Apache httpd log -  ... "GET /ply/ HTTP/1.1" 200 7587 -  ... "GET /favicon.ico HTTP/1.1" 404 133 -  ... "GET /ply/bookplug.gif HTTP/1.1" 200 23903 -  ... "GET /ply/ply.html HTTP/1.1" 200 97238 -  ... "GET /ply/example.html HTTP/1.1" 200 2359 - ... "GET /index.html HTTP/1.1" 200 4447 

In his presentation David Beazley shows some elegant and idiomatic Python code to sum the total number of bytes transferred in an Apache httpd server log (the final field on each line of the log file shown above). You’ll notice how clean and declarative it is. Each generator expression builds upon the one on the preceding line. The source of the stream, wwwlog, is a file object which, in the iterable context shown here, yields lines on demand. Nothing really happens until the final reduction, sum, at which point data flows smoothly through. Stream elements — lines, words, ints — are processed one at a time, and nothing accumulates except the final total.

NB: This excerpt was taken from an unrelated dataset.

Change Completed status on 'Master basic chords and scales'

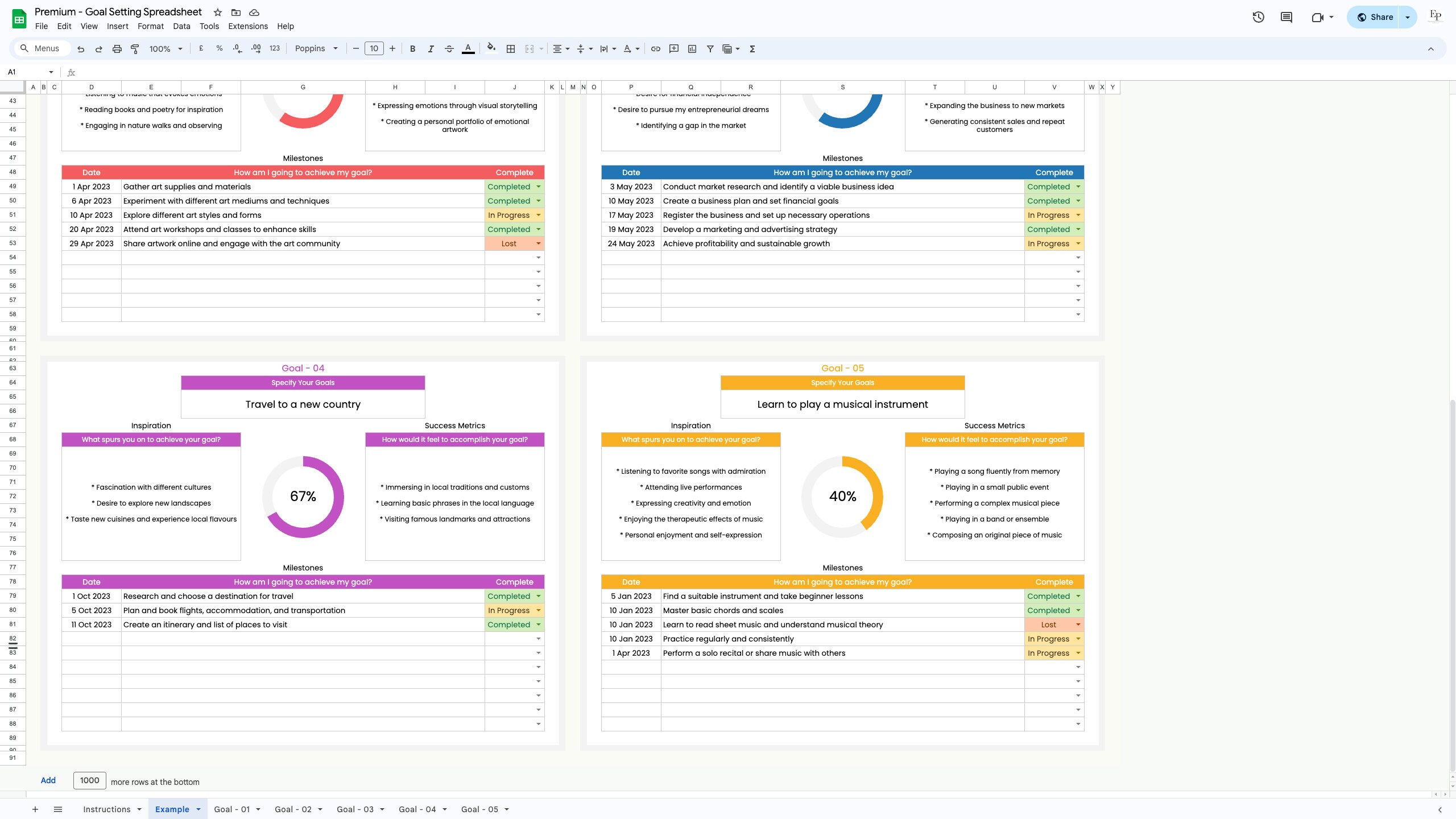click(x=1078, y=610)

wwwlog     = open("access-log") 
bytecolumn = (line.rsplit(None,1)[1] for line in wwwlog) 
bytes      = (int(x) for x in bytecolumn if x != '-') 
print "Total", sum(bytes)

Here’s an alternative using the Python pipeline approach mentioned in the previous section. Note that in my server access logs it’s the 9th field (whitespace separated, counting from zero) which gives the number of bytes transferred, and for variety I’m pattern matching this field to a string of digits.

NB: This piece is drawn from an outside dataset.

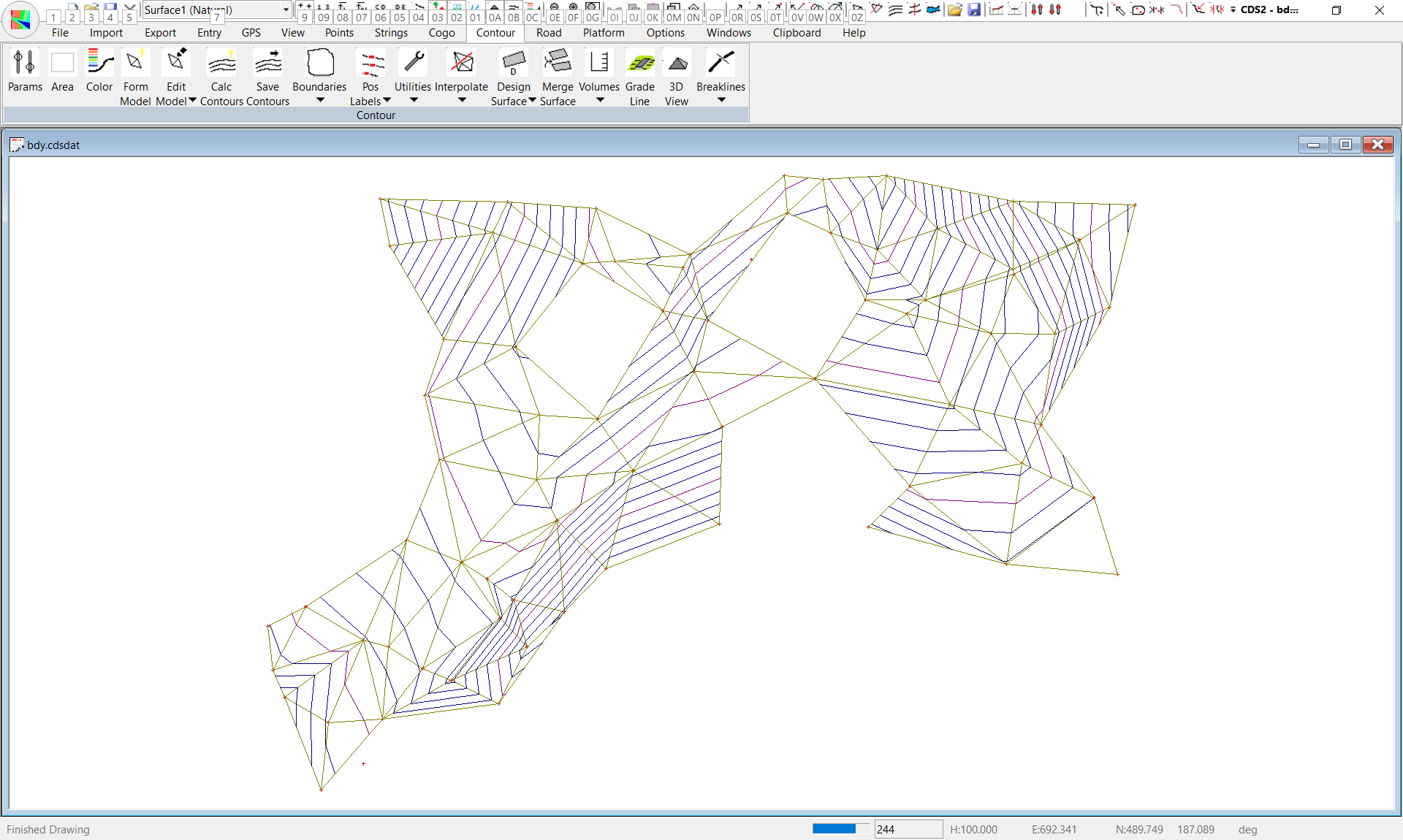Open the Help menu
Screen dimensions: 1403x840
(853, 33)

wwwlog = open("access-log") 
bytes = wwwlog | cut(9) | grep(r'\d+') | xlate(int)
print "Total", sum(bytes)

Cut, grep and xlate are simple classes which implement the numeric __ror__ method.

import itertools
import re

class xlate(object):
    "Translate the input stream by applying a function to each item". 
    def __init__(self, fn):
        self.fn = fn
    def __ror__(self, stream):
        return itertools.imap(self.fn, stream)
class cut(xlate):
    "Cuts a whitespace separated column from a stream of lines."
    def __init__(self, column):
        super(cut, self).__init__(lambda s: s.split()[column])

class grep(object):
    "Grep lines which match an re from a stream of lines."
    def __init__(self, pattern):
        self.match = re.compile(pattern).match
    def __ror__(self, stream):
        return itertools.ifilter(self.match, stream)

[1] It could be that I’m reading too much into the pipe metaphor, but I’m intrigued by the caption to the photo on David M. Beazley’s homepage. What can he mean?

David Beazley

Dave working on his latest project — “you know, it’s a series of tubes.”